3.4 UN Climate Law Prioritizes State Sovereignty over Environmental Constitutionalism

Intergovernmental climate politics since the 1992 unfccc failed to prevent climate change and the increasing heat waves, droughts, floods and related threats to sdgs (like access to food and water). This transgression of ‘earth system boundaries’ for sustainable development is bound to create increasing social injustices (e.g. due to the richest 1% of the world population causing twice as much carbon dioxide emissions as the poorest 50%, China causing more carbon emissions than all 38 oecd countries) and political conflicts (e.g. over hosting the 140 million climate refugees predicted by the UN for 2050).

The 2015 Paris Agreement prioritizes national sovereignty by focusing on ‘nationally determined contributions’, which differ enormously among UN member states (e.g. regarding phasing-out of fossil-fuel subsidies and of coal-based energy). The regular ‘conferences of the parties’ (cop) to the unfccc, and their science-based and political review mechanisms, exert pressures for progressive legal clarifications of greenhouse gas (ghg) reduction obligations. Multilevel democratic, parliamentary, executive and judicial climate mitigation governance in the context of Europe’s ‘environmental constitutionalism’ is more legally developed compared with UN climate mitigation policies and their authoritarian neglect in many UN member states.
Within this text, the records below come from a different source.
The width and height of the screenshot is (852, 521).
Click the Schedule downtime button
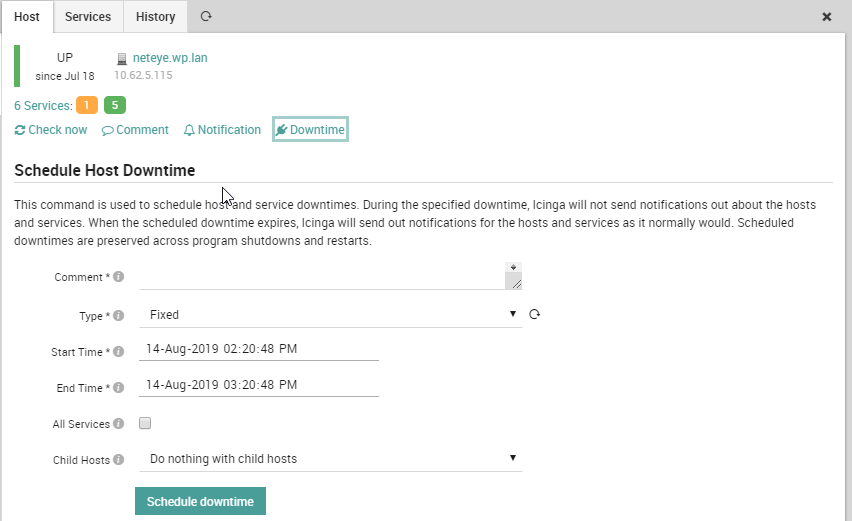201,501
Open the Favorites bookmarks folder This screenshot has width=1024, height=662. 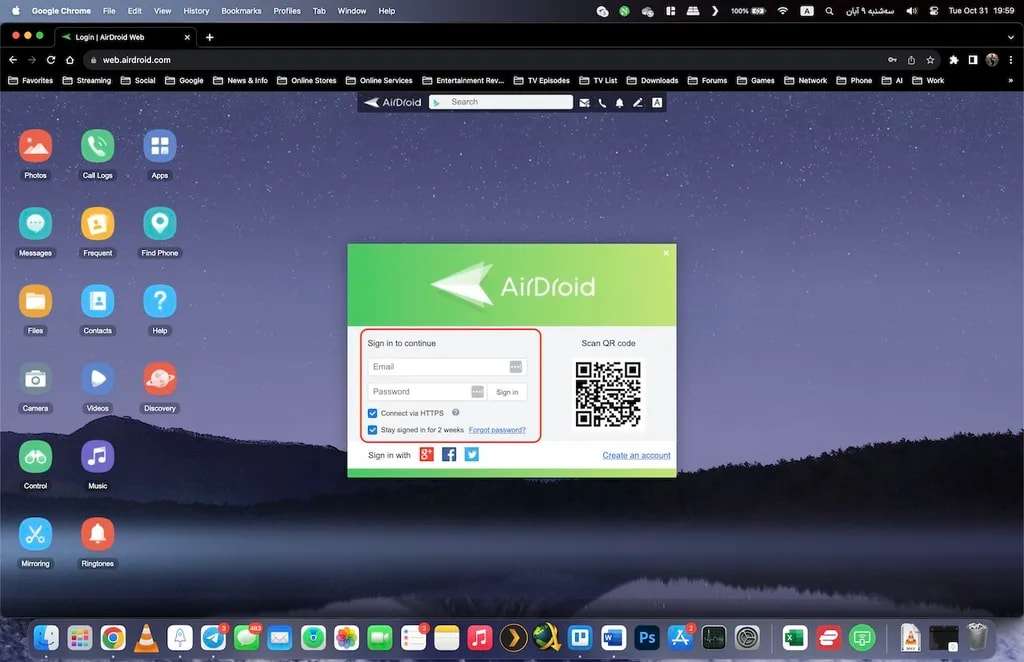coord(31,80)
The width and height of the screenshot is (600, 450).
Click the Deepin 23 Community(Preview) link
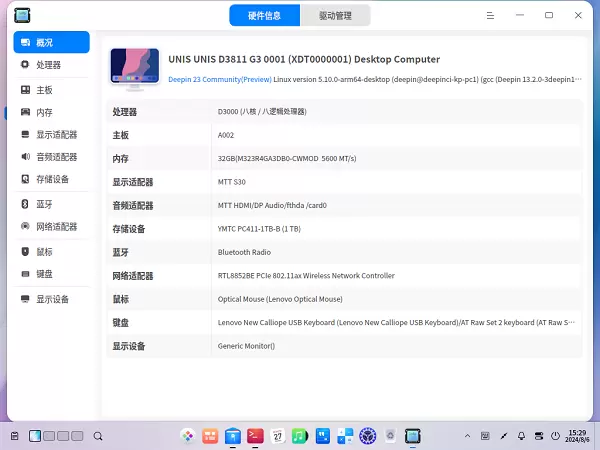[x=219, y=78]
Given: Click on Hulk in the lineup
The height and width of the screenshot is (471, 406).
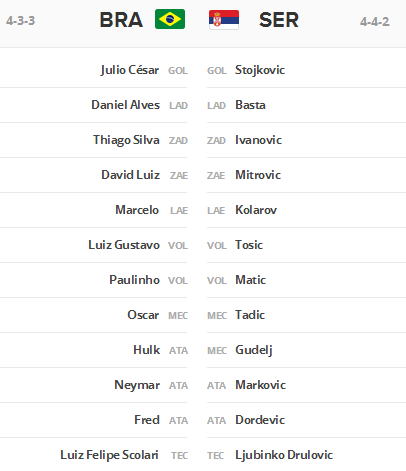Looking at the screenshot, I should pos(146,350).
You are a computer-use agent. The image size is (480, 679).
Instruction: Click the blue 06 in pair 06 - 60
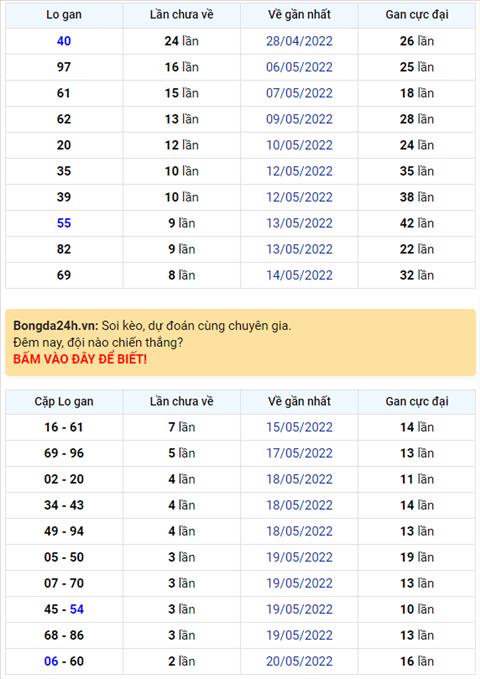(x=51, y=661)
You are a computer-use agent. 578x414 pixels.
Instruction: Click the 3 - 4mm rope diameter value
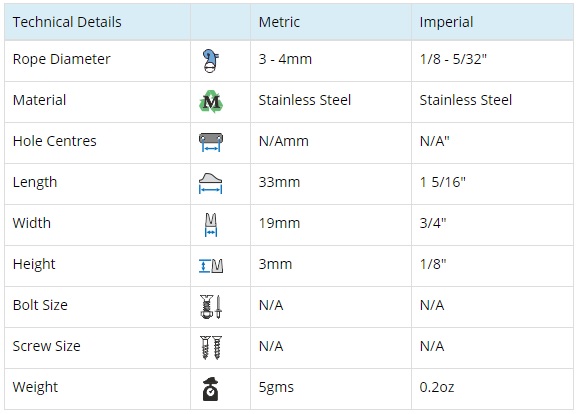285,59
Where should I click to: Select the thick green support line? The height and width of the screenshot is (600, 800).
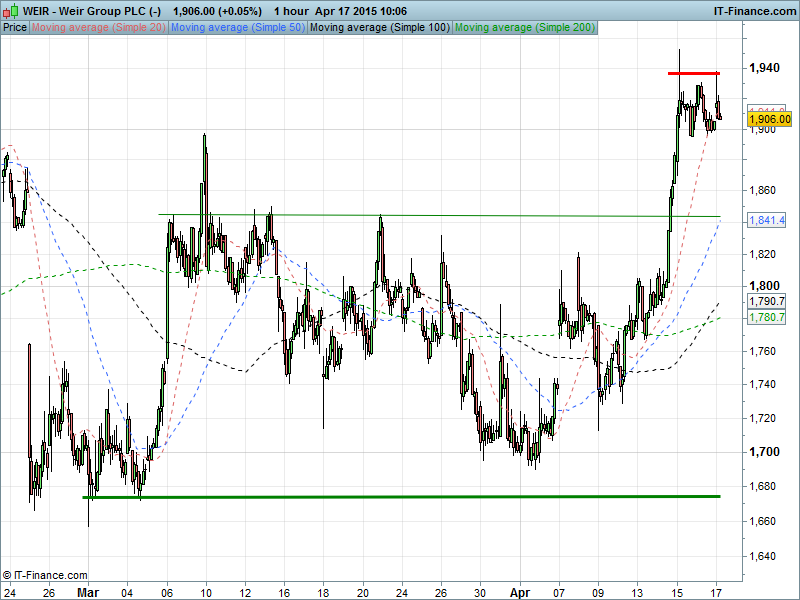[400, 496]
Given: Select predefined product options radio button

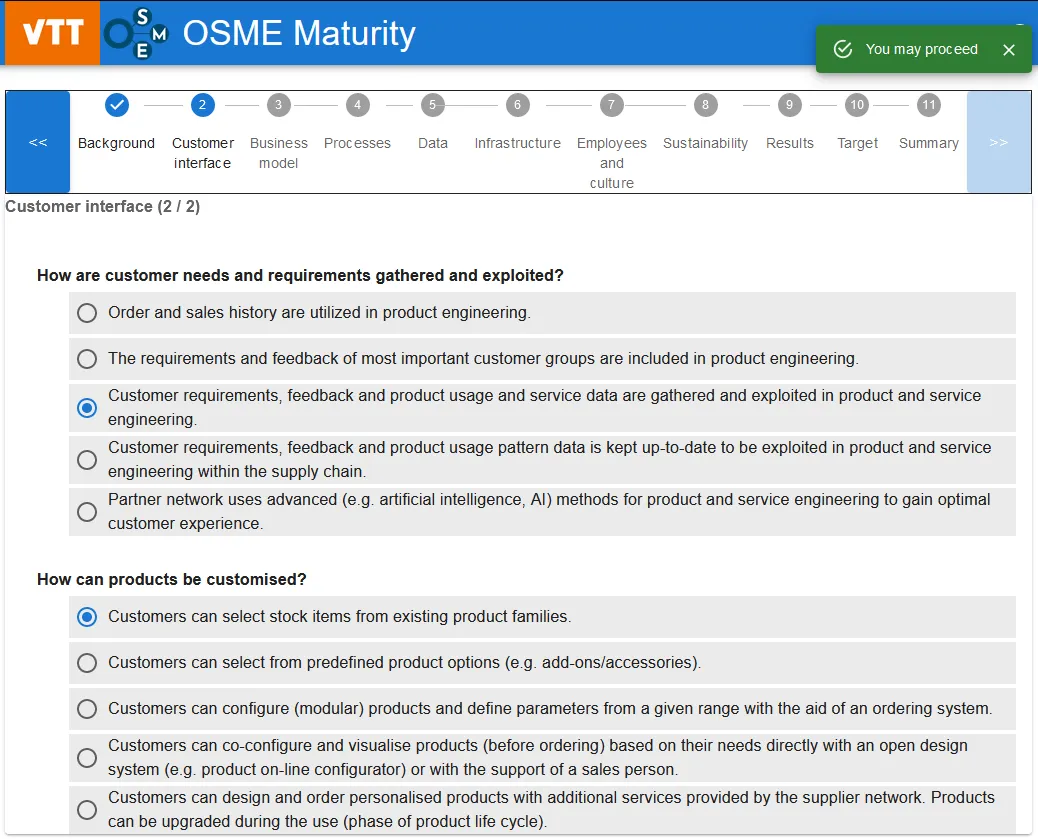Looking at the screenshot, I should 88,663.
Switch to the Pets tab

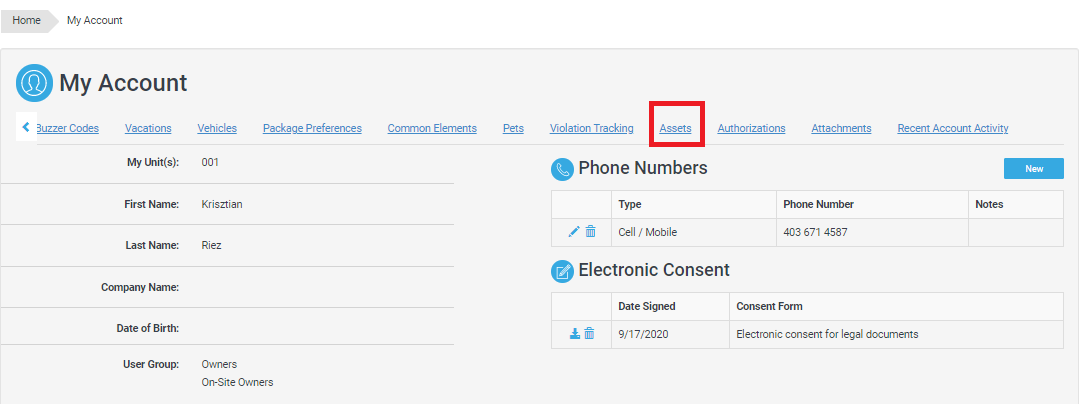pos(513,128)
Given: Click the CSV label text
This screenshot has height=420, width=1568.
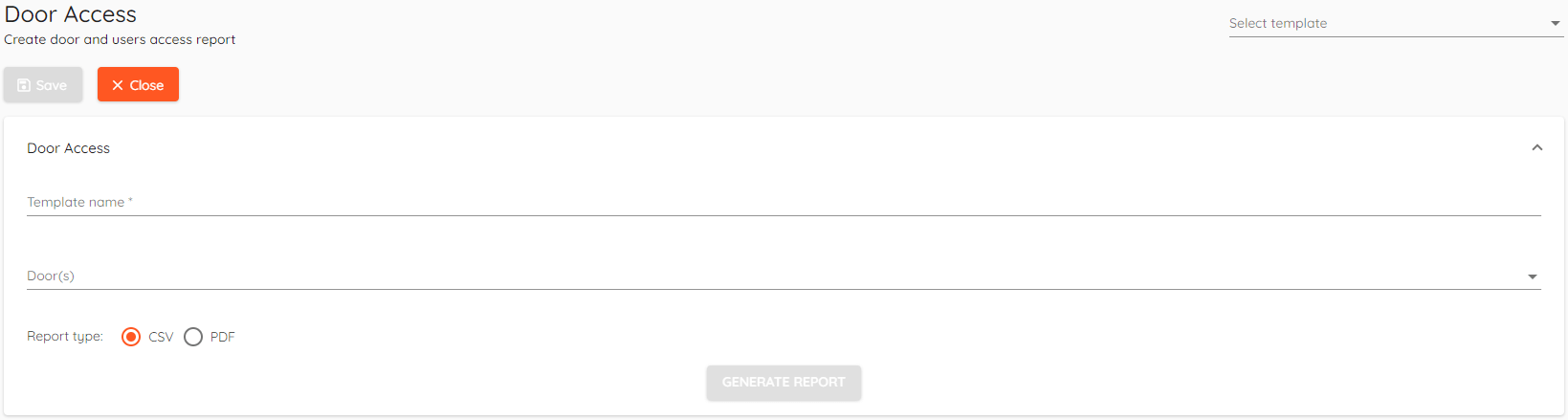Looking at the screenshot, I should click(x=161, y=337).
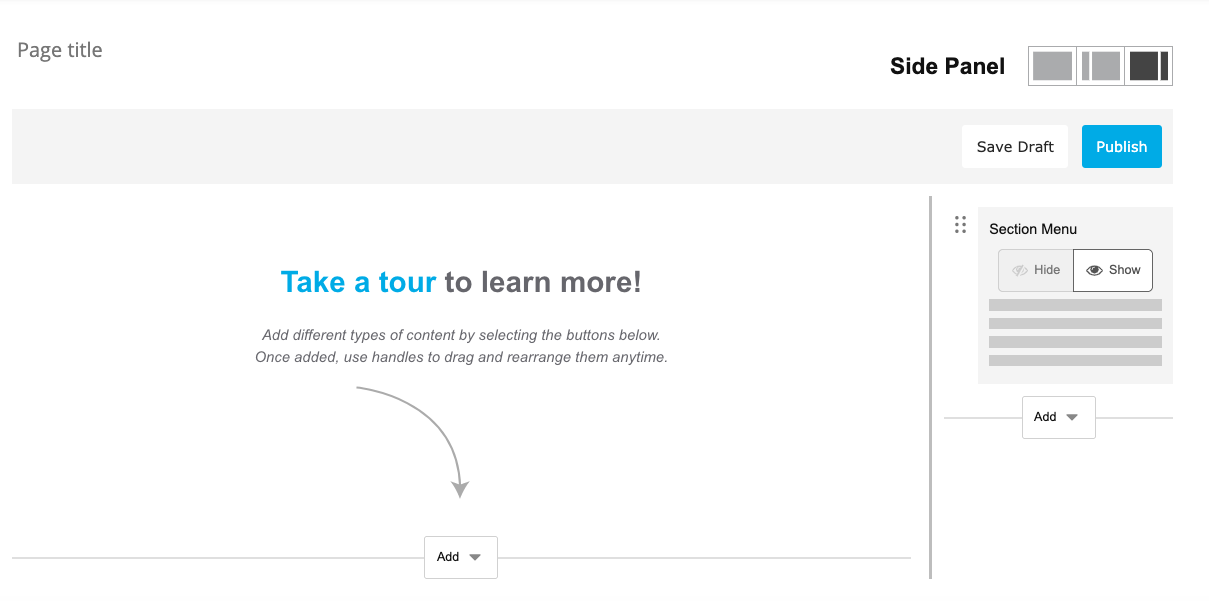
Task: Select the left side panel layout icon
Action: click(1100, 65)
In Europe, Articles 2 and 8 echr prompted ever more courts to protect human rights to life and family life against harmful environmental pollution and climate change. Some European states adjusted their national Constitutions by recognizing environmental rights or constitutional duties to protect the environment (as in Article 20a German Basic Law). According to Article 37 eucfr, a ‘high level of environmental protection and the improvement of the quality of the environment must be integrated into the policies of the Union and ensured in accordance with the principle of sustainable development’. Combatting climate change, promoting sustainable development in cooperation with third states, and principles of ‘environmental constitutionalism’ (like the principles of precaution, prevention and rectifying pollution at source, the ‘polluter pays’ principle) are included into the EU Treaty provisions on EU environmental policies (e.g. Arts 11, 191–193 tfeu). It was in response to democratic and parliamentary pressures that the EU’s comprehensive climate legislation – notably the European climate law approved in June 2021 and the 13 legislative EU Commission proposals published on 14 July 2021 aimed at making Europe the first carbon-neutral continent by 2050 – offered leadership for implementing the Paris Agreement on climate change mitigation, for instance by making the goals of ‘at least’ 55% ghg reductions by 2030 and a climate-neutral European economy by 2050 legally binding for EU and member state policies. The multiple policy tools and mandatory standards aim at a socially ‘just transition’ with active industrial policies to secure continuing economic growth. The EU emissions trading system (ets) will be complemented by carbon border adjustment measures (cbam) aimed at preventing ‘carbon leakage’ and distortions of competition in countries with more ambitious climate change policies. Climate litigation increasingly acknowledges invocation by private and public complainants of ghg reduction obligations of governments as recognized in EU law and UN law.23 The EU climate mitigation objectives, principles and legal obligations are more precise, more uniform, more democratically controlled and judicially enforceable than the respective objectives, principles and legal obligations under UN law.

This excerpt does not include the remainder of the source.